Reprezentacja Polski do meczu z Albanią w Warszawie podchodziła po wyjazdowej kompromitacji z Czechami. Nasza kadra w debiucie Fernando Santosa przegrała 1:3, tracąc dwa pierwsze gole w trzy minuty.
Nasi piłkarze szybko dostali szansę na rehabilitację. Ta przyszła bowiem trzy dni później przy pełnym PGE Narodowym. Jednym z tych, którzy pierwszy raz zagrali pod wodzą nowego selekcjonera, był Bartosz Salamon.
Środkowy obrońca Lecha Poznań pokazał się z dobrej strony na tle swoich kolegów. Bardzo szybko nadeszły porównania do nieobecnego na zgrupowaniu Kamila Glika. Salamon bowiem zawiadywał polską defensywą, a dodatkowo zwyczajnie dobrze bronił.

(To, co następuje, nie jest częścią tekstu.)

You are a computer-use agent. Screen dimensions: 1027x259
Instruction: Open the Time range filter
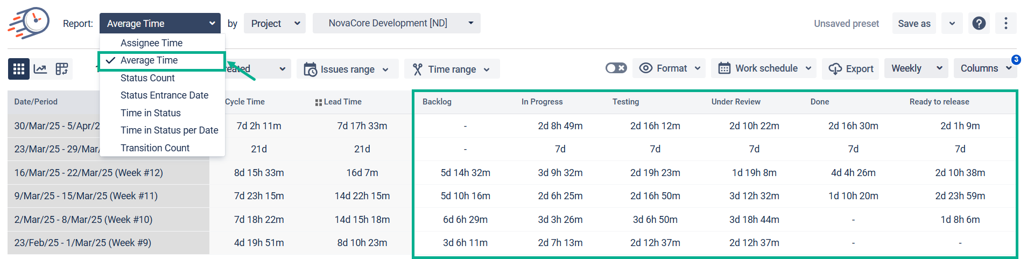coord(451,69)
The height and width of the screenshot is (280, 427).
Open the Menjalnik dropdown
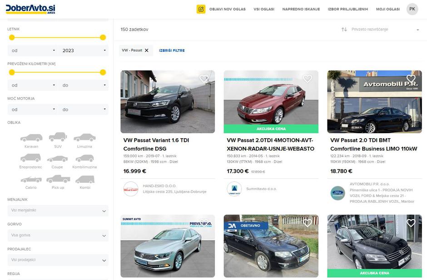point(58,210)
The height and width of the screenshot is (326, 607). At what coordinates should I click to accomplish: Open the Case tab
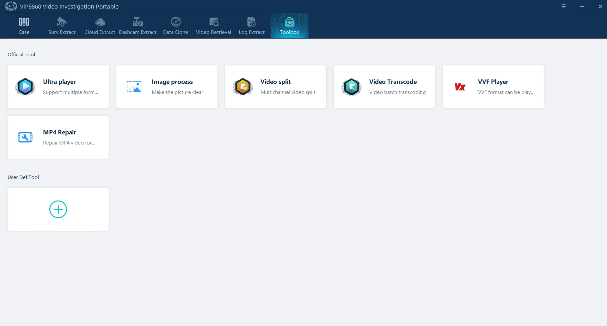pos(24,26)
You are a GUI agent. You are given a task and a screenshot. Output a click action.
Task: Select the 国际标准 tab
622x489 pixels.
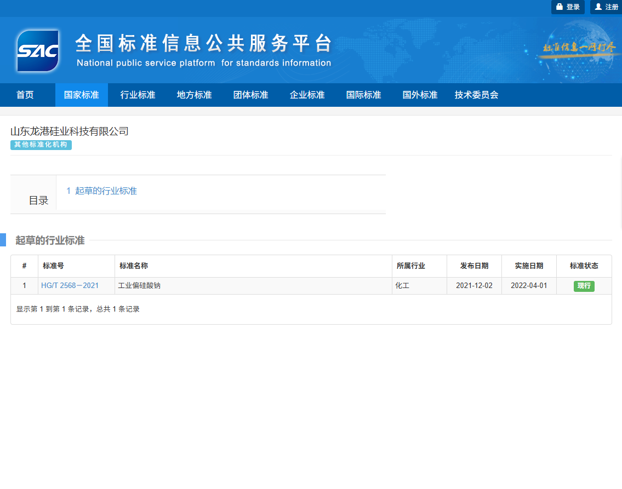[x=363, y=95]
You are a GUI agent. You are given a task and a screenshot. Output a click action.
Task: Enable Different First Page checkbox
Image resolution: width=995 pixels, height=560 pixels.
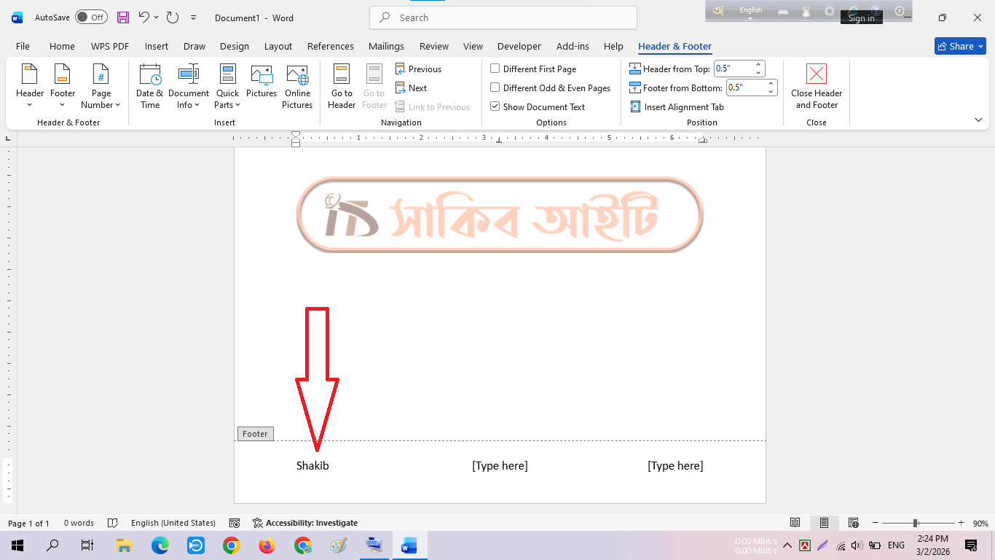point(495,69)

Mateusz Borek jest załamany pochwałami dla Salamona, głównie dlatego, że jest to jego zdaniem oznaka bardzo nisko zawieszonych oczekiwań. - My już tak nisko zawieszamy poprzeczkę, że udajemy, że nie widzimy niedokładności - powiedział w programie "Biało-Czerwony alarm" na Kanale Sportowym.
- Solidność i czegoś brak ekstra nam wystarczy. Solidność, gwarancja bezpieczeństwa, agresja nam wystarczy. To wciąż najwięcej niż Albania będzie mało - dodał komentator Viaplay i TVP Sport.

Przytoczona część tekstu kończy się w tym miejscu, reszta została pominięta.